Reminiscence springs on me at the oddest moments. Just the other day I was caught off guard by a sudden memory of my dad when I spotted a man leaning on his front rail. My dad used to lean. Actually, he was lean. I guess you could say he was a lean leaner.
I love my dearly departed dad but my messy head rarely creates the space to think about him or what he meant to me. When I am visited by memories if him, it’s usually because mom is up to her dementia antics and I feel like screaming and dropping her at the side of a lonely road. It’s at those moments when I can hear Dad say, “Don’t be upset. She’s just worried/tired/not feeling well.” I hear the words and I think “What would dad do?”
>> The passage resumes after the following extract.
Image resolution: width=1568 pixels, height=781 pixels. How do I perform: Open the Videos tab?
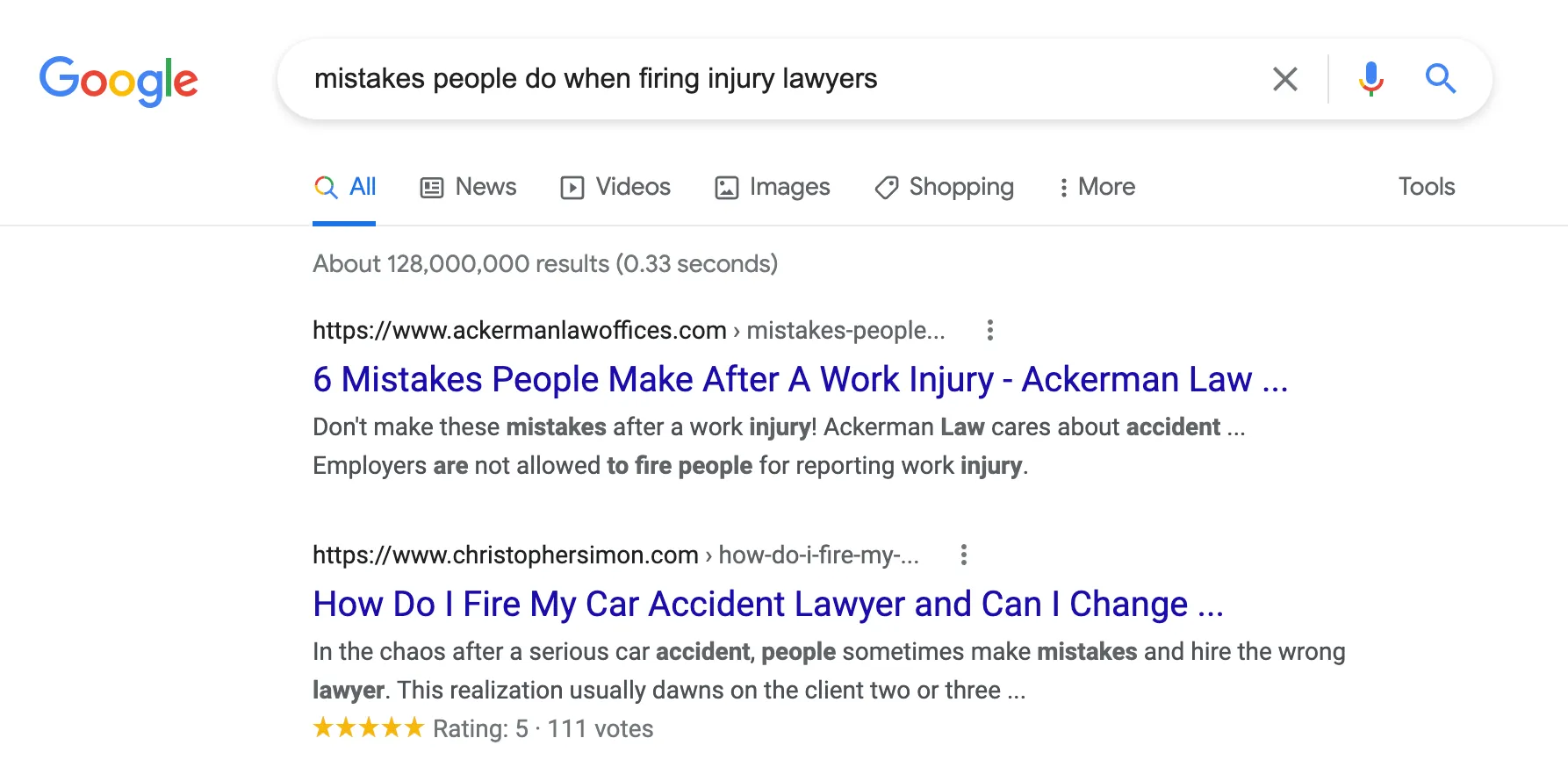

The answer is, lean in and do the right thing. Don’t do the easy thing or the comfortable thing. Do the right thing.
My dad had a strong sense of justice and a low threshold for bullshit. He had boundaries. My sister and I knew what they were without being able to articulate them, and we rarely crossed them. Dad was calm and consistent. We could count on him to lean in and do the right thing every time, or at least most of the time.
A problem solver, that’s how I remember Dad. When he saw something that needed fixing he fixed it. He always made a plan first — a sensible, practical plan. He always had some new invention or innovation on the go in his shop.
Dad had integrity. At his funeral, the minister said that dad was the one person he knew who who would never spread gossip. For a small town whose only news was gossip that is huge. Keep your mouth shut and your mind open and do the right thing.
Dad was a man with a moral compass and the courage to stand his ground.
Slow to anger.
Quick to laugh.
A story teller.
Dad was not perfect. He worked too much, spoke too little to my mom, my sister and I, and revealed his heart only under exceptional circumstances. Just do the right thing and don’t be dramatic about it. That was my dad.
I challenge you to find even one man who could shine a candle to my dad. I’ve tried. I’ve without knowing I’ve been trying.
I sometimes wonder how life would have been different if my dad had lived beyond 48 years of age. I like to believe that our relationship would have deepened and that a stronger bond would have been forged between us. I think he would have been overjoyed to have three grandsons to ride around the farm with him on the riding mower.
I imagine the boys being shaped and molded by him, learning from him how to do the right thing, and taking on his affectations until one day I would walk into Mom’s kitchen and see them all standing there talking, laughing, and leaning.